Make the output of downstream modules Minerva-story ready

ciszew commented 11 months ago

Hello I was wondering if it would be possible to obtain short documentation on how to generate and use different MCMICRO output files in Minerva Author (and possibly Minerva analysis) . For example it is unclear to me how to generate files that could be used for data visualization (as described here: https://github.com/labsyspharm/minerva-story/wiki/How-to-make-a-Minerva-Story%3F#44-import-data-visualizations) Or how to generate additional mask files as described here https://github.com/labsyspharm/minerva-story/wiki/How-to-make-a-Minerva-Story%3F#45-import-cell-segmentation-masks can all this be done in MCMICRO directly?

ArtemSokolov commented 11 months ago

Hi @ciszew,

MCMICRO uses a variant of Minerva called Auto-Minerva, which generates a basic view of the stitched and registered image. You can turn this feature on by adding viz: true to the workflow section of your params.yml:

workflow:
  viz: true

This will generate a viz/ subdirectory, and you can view the resulting Auto-Minerva visualization by opening index.html in that subdirectory.

As mentioned above, this will only show the stitched and registered image. To introduce additional manual annotations, you will need to run Minerva Story software directly (https://github.com/labsyspharm/minerva-story). You should be able to just import the segmentation masks generated by MCMICRO inside Minerva Story. There are also some modules that can generate cell state clustering from single-cell features. They are relatively quick to run, so you can try all of them by adding:

workflow:
  stop-at: downstream
  downstream: [naivestates, scimap, fastpg, scanpy, flowsom]

ciszew commented 11 months ago

Hello Thank you so much for getting back to me and for making this pipeline avaiable to the community, it is a fantastic tool. I have been using auto generated minerva visualization within MCMICR, its is great and fast option to have a quick look at the data but i find full fledged minerva suit much more powerful and flexible in creating visually guided analysis/presentations and would like to explore its full capabilities.
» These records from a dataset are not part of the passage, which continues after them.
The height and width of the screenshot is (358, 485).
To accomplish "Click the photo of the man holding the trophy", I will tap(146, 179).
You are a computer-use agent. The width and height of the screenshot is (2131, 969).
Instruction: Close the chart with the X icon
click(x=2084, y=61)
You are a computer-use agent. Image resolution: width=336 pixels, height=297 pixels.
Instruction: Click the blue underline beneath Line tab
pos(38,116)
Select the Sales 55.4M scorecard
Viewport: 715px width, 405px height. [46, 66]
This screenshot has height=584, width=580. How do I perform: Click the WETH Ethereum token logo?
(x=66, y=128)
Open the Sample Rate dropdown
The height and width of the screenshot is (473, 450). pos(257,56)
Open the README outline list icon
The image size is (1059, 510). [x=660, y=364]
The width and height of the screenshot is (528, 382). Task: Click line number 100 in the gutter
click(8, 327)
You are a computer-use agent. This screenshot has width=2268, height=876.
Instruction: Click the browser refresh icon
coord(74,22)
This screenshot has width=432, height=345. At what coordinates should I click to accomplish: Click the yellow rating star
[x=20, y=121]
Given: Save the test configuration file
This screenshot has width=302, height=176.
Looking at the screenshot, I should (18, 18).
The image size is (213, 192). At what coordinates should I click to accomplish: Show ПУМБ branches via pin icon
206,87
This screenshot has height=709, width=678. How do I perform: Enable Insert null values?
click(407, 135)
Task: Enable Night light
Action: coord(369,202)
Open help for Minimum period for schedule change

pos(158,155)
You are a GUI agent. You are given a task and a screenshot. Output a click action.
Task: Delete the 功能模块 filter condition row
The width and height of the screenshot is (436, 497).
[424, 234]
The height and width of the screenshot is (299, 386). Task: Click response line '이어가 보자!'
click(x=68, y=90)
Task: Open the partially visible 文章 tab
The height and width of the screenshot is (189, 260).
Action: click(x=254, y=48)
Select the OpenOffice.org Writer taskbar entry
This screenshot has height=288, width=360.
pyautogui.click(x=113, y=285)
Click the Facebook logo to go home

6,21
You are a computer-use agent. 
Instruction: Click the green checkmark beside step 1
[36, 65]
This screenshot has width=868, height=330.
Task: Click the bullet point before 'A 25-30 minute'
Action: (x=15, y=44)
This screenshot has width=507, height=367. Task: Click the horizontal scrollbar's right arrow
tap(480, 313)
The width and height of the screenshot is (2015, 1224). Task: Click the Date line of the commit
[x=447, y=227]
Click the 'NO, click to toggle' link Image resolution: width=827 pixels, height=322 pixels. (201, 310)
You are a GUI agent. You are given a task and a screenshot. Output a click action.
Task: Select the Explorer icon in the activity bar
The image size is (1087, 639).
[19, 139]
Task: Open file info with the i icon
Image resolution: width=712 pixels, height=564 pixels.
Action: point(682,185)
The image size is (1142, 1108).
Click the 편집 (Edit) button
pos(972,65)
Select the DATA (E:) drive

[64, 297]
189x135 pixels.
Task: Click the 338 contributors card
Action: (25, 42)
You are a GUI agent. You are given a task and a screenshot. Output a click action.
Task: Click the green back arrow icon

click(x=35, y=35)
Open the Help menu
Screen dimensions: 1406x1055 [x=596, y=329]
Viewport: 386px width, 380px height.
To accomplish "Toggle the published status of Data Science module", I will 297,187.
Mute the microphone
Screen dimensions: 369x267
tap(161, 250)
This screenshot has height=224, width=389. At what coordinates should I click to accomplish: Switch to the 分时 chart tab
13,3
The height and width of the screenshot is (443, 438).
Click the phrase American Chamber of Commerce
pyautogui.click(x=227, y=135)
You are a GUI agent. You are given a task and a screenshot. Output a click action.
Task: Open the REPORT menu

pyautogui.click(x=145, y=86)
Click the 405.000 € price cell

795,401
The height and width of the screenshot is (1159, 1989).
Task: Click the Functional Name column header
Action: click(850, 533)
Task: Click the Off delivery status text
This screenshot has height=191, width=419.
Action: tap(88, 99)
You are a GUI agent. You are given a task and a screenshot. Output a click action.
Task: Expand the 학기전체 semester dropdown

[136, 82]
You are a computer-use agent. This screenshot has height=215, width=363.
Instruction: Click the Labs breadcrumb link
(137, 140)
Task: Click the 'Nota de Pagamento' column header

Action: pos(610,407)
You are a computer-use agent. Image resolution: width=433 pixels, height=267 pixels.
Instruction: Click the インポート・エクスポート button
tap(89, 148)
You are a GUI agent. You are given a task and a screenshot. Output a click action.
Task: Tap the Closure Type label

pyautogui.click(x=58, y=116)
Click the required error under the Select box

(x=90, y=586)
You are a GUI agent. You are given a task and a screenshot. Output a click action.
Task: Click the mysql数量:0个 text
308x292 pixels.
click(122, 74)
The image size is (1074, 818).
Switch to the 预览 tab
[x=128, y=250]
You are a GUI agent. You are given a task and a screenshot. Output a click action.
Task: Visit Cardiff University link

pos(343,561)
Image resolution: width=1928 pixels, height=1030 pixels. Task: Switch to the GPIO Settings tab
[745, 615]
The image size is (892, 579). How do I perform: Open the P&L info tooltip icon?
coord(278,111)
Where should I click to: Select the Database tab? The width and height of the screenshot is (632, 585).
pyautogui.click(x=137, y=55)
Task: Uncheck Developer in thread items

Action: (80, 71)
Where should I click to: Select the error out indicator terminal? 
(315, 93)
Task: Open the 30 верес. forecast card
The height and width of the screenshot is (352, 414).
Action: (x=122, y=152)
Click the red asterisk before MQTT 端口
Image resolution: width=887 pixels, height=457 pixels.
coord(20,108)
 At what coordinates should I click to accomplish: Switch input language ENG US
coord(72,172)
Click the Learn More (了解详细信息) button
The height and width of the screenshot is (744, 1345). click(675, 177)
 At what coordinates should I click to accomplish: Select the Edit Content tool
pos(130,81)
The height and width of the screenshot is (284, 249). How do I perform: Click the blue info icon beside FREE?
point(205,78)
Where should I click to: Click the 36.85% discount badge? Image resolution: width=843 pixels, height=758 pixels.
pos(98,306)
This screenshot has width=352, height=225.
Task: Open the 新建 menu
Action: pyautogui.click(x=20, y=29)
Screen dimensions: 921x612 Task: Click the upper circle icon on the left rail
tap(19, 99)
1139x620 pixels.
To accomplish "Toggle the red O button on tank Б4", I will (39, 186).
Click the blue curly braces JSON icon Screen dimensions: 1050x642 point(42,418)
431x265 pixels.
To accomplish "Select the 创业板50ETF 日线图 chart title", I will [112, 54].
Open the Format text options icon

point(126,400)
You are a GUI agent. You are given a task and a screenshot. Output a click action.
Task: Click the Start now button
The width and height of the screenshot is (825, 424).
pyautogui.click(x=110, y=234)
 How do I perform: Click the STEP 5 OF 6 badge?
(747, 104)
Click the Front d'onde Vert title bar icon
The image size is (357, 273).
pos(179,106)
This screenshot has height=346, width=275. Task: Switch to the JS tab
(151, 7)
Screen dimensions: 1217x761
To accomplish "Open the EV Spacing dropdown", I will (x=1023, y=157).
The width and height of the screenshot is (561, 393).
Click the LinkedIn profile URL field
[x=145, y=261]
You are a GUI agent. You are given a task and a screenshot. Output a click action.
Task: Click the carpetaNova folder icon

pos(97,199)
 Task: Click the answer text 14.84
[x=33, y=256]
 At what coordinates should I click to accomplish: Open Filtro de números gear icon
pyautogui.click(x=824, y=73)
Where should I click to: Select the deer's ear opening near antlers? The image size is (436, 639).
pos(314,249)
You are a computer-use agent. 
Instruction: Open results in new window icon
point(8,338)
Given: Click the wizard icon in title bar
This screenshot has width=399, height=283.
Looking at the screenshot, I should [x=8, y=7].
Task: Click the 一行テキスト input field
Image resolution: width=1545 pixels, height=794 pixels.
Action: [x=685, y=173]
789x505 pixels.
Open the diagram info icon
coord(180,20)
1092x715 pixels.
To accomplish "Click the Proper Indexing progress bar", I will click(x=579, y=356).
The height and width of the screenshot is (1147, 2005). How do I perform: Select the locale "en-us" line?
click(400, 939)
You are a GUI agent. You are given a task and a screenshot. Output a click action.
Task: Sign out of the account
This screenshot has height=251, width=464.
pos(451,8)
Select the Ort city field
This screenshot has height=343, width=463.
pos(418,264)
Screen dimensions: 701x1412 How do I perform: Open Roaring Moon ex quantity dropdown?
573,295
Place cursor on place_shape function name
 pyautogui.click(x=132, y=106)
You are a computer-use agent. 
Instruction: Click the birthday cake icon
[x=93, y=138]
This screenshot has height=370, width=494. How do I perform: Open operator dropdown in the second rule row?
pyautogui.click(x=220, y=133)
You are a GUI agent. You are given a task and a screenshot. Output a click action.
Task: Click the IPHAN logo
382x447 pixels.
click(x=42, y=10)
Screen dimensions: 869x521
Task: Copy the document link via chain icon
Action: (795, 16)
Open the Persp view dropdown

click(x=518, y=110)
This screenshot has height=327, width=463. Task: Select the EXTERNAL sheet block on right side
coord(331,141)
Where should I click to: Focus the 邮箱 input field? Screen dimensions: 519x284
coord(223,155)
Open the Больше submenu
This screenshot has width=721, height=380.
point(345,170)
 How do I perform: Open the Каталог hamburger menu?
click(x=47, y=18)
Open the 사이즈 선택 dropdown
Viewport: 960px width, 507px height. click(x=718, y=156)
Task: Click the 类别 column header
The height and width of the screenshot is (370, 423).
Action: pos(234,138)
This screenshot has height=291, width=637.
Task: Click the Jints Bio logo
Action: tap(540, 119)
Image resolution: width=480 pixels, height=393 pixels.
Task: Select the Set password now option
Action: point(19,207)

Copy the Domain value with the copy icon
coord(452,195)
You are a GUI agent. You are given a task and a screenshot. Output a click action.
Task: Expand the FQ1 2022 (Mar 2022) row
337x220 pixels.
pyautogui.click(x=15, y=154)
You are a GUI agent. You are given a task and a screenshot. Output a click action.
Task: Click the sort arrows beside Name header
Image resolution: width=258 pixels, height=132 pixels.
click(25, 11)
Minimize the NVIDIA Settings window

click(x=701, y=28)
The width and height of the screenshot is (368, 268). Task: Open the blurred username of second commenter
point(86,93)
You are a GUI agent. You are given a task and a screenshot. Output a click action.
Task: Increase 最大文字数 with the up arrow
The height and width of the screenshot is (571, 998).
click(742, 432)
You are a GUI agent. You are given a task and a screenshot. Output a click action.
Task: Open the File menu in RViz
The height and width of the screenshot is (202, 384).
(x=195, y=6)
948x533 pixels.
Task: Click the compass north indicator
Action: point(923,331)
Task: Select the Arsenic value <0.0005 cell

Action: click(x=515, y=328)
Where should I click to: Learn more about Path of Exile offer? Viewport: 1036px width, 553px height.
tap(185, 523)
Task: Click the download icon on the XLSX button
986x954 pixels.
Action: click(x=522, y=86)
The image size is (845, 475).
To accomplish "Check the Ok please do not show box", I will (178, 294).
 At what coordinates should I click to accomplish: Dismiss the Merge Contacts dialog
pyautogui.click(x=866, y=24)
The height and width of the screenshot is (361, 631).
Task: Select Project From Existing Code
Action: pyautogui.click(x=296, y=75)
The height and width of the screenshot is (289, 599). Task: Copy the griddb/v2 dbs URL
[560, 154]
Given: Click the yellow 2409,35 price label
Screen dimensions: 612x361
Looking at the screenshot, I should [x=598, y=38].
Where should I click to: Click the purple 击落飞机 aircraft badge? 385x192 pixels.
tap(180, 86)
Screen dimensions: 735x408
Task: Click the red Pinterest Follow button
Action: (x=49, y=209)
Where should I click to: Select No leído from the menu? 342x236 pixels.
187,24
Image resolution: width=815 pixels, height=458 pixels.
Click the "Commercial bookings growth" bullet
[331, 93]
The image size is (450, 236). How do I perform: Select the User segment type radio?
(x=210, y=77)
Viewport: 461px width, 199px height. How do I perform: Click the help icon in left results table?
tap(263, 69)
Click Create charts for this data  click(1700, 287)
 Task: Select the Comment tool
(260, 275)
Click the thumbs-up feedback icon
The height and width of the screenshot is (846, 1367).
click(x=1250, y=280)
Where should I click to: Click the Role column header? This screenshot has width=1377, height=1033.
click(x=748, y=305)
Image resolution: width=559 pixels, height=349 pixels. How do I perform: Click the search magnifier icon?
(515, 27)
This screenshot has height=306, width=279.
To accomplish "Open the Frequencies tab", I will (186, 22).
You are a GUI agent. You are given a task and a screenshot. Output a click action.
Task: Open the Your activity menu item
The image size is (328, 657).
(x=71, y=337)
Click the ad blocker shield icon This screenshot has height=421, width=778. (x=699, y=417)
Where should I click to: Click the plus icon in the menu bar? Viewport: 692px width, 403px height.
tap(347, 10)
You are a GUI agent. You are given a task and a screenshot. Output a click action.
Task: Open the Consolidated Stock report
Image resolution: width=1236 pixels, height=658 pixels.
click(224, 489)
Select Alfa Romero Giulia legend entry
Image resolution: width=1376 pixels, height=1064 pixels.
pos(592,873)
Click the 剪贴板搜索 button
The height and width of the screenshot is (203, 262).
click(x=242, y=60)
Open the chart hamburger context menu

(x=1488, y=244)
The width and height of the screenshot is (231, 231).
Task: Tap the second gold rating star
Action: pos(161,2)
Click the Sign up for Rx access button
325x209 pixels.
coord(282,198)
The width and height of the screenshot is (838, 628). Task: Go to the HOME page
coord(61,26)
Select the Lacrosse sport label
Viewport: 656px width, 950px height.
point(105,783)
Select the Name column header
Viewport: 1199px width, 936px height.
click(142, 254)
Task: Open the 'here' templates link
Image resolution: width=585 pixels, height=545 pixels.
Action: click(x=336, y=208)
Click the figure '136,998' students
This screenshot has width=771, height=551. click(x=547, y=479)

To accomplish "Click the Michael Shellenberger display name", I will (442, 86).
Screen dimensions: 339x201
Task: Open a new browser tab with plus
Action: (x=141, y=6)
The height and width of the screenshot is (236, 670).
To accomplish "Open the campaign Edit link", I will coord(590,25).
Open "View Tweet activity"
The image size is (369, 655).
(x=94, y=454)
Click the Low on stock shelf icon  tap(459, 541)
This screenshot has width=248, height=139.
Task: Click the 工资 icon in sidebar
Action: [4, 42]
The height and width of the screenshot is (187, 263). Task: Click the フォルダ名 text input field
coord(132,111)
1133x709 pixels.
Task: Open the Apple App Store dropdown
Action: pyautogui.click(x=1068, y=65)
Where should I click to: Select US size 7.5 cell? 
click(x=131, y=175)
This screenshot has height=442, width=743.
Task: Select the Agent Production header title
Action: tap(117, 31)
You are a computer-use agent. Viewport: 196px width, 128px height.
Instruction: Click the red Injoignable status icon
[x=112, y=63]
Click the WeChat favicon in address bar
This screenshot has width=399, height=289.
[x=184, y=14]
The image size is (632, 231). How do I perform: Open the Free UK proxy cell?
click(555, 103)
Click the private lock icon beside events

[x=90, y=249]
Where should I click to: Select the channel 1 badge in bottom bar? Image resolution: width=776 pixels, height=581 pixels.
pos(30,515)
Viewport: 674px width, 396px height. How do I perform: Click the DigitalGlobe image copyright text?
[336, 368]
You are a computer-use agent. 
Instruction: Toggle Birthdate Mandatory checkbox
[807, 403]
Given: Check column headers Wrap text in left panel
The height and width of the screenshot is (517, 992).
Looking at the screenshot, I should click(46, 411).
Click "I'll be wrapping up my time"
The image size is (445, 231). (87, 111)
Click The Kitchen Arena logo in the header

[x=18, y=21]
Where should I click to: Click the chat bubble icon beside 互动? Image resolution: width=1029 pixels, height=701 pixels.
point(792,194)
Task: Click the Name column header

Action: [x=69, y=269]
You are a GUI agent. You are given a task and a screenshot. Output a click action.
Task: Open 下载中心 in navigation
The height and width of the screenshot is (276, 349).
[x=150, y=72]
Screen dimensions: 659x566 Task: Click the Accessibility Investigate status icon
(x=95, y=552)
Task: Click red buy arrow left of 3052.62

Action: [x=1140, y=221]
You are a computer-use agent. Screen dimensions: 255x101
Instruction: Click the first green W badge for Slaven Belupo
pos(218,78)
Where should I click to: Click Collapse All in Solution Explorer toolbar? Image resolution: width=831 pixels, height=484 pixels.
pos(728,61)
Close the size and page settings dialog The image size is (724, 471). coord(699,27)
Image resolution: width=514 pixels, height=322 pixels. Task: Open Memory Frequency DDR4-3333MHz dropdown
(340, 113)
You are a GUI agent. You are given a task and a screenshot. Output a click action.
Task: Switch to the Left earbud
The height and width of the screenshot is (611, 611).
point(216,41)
Specifically i was wondering if its possible and how to create "Mask (cellID, State).csv file using mcmicro (screenshot attached), without Mask.csv file only all_cells are avaiable as a mask. minerva mask input

I have also tried couple mcmicro runs with downstream modules: [naivestates, scimap, flowsom] but im not sure i fully understand how this modules work (specifically scimap) when launch within mcmicro, what type of different parameters are avaiable for fine tuning and setting options for this modules when run within mcmicro and more specifically if there is a possibility of configuring nextflow params file so the output integrates better with Minerva story/author (and possibly Minerva analysis, somrthing im just starting to explor) thus my request for documentation in my initial post.

jmuhlich commented 11 months ago

You can use any clustering or cell type calling module in the "downstream" section to define the "Mask.csv" file. The column names and precise file name do vary across the different modules, but I think all of them provide an output file with per-cell clustering. You should just need to rename the cell id and cluster label columns to exactly CellID and State.

ArtemSokolov commented 11 months ago

I'll tweak the modules this weekend to produce the correct column names.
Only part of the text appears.